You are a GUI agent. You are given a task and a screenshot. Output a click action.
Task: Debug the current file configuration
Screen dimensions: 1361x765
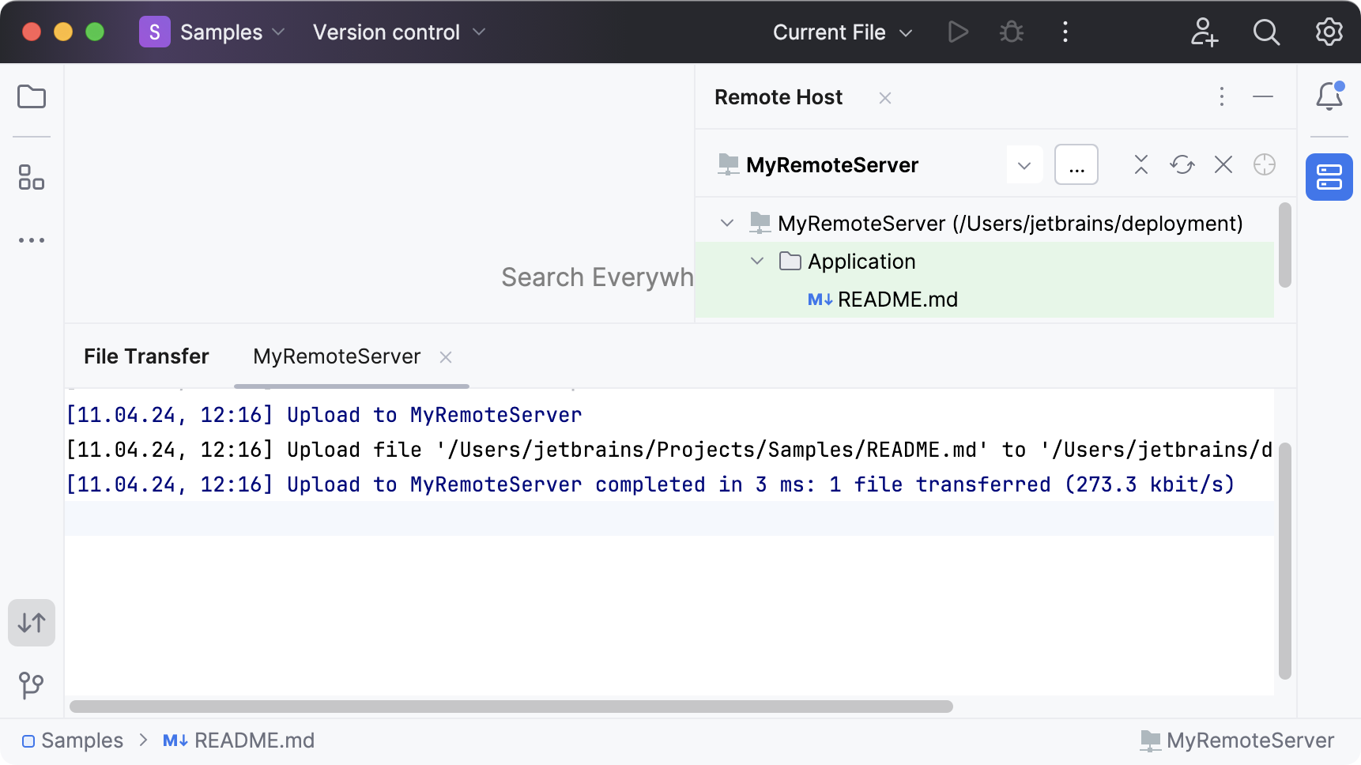1012,32
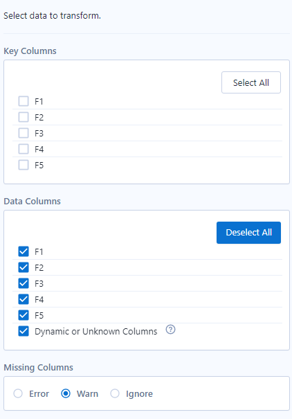Click the Dynamic or Unknown Columns label
The image size is (292, 419).
coord(95,331)
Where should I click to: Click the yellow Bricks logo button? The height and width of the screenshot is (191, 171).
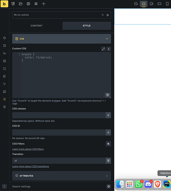click(x=4, y=4)
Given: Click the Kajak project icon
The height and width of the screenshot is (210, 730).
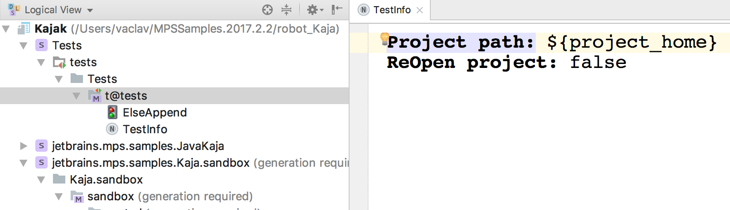Looking at the screenshot, I should (23, 29).
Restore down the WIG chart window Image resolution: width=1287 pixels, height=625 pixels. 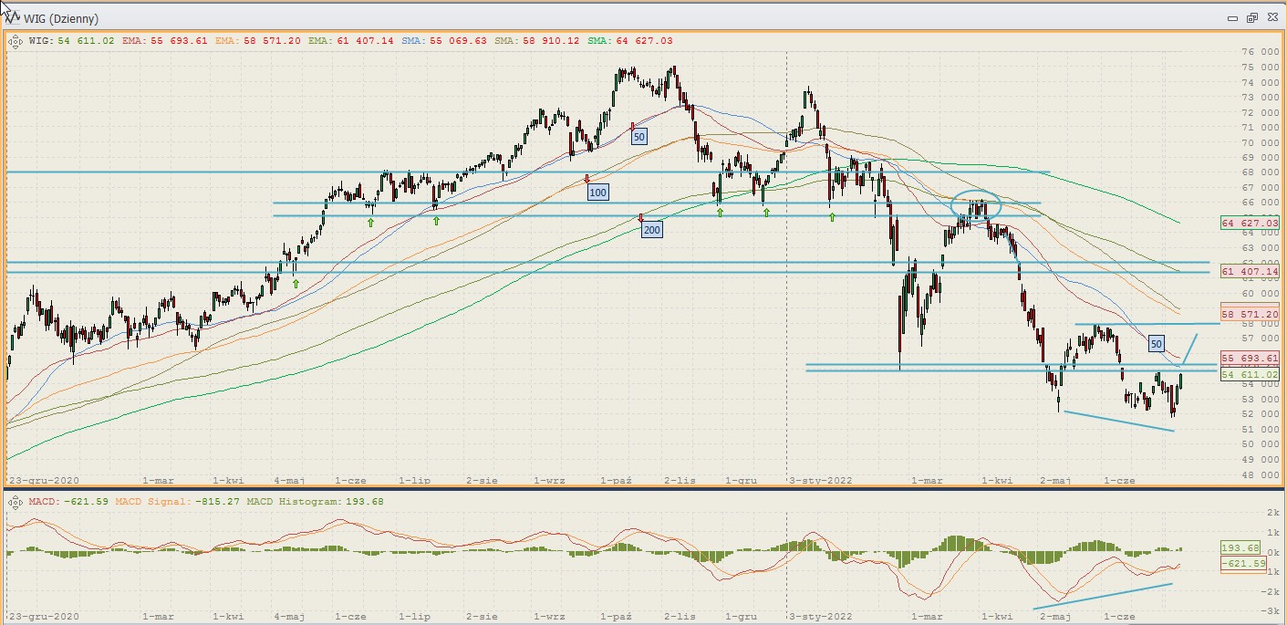click(x=1251, y=18)
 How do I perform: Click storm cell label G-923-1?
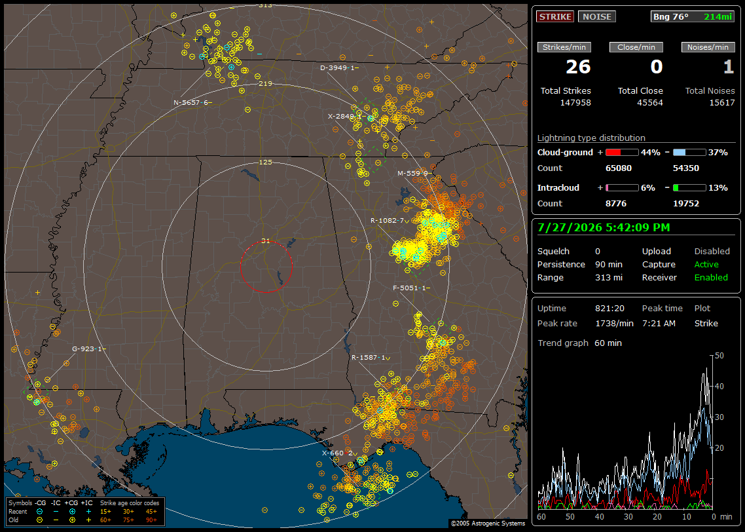[x=89, y=349]
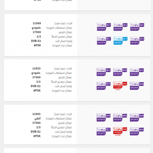Click the red beIN Movies HD 4 Family logo
153x153 pixels.
(120, 86)
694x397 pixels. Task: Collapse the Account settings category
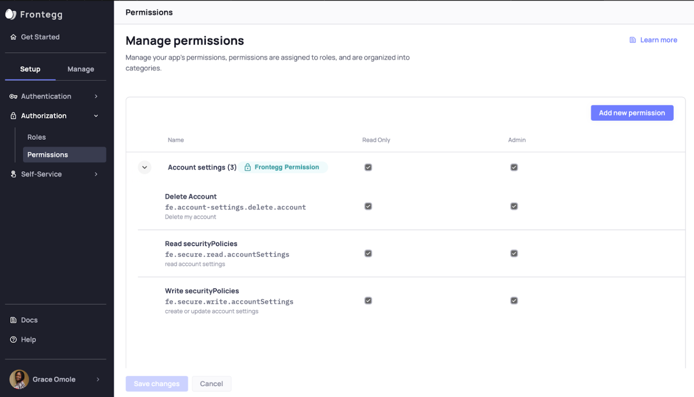(x=145, y=167)
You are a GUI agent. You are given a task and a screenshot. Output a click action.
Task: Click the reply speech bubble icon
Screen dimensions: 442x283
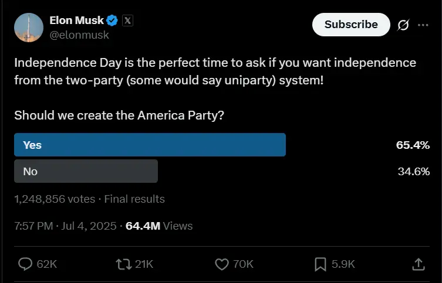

********************

__Work to do__
Present the lines of the entries as a Markdown table with a "Row" column holding the row number and a "Line" column holding the line, starting at the line that contains "How do I perform: Click" and ending at the line that contains "(x=145, y=167)", both included. Skip blank lines and leave out the pictures.

__Exercise solution__
| Row | Line |
|---|---|
| 1 |  How do I perform: Click storm cell label G-923-1? |
| 2 | [x=89, y=349] |
| 3 | Click the red beIN Movies HD 4 Family logo |
| 4 | 153x153 pixels. |
| 5 | (120, 86) |
| 6 | 694x397 pixels. Task: Collapse the Account settings category |
| 7 | (x=145, y=167) |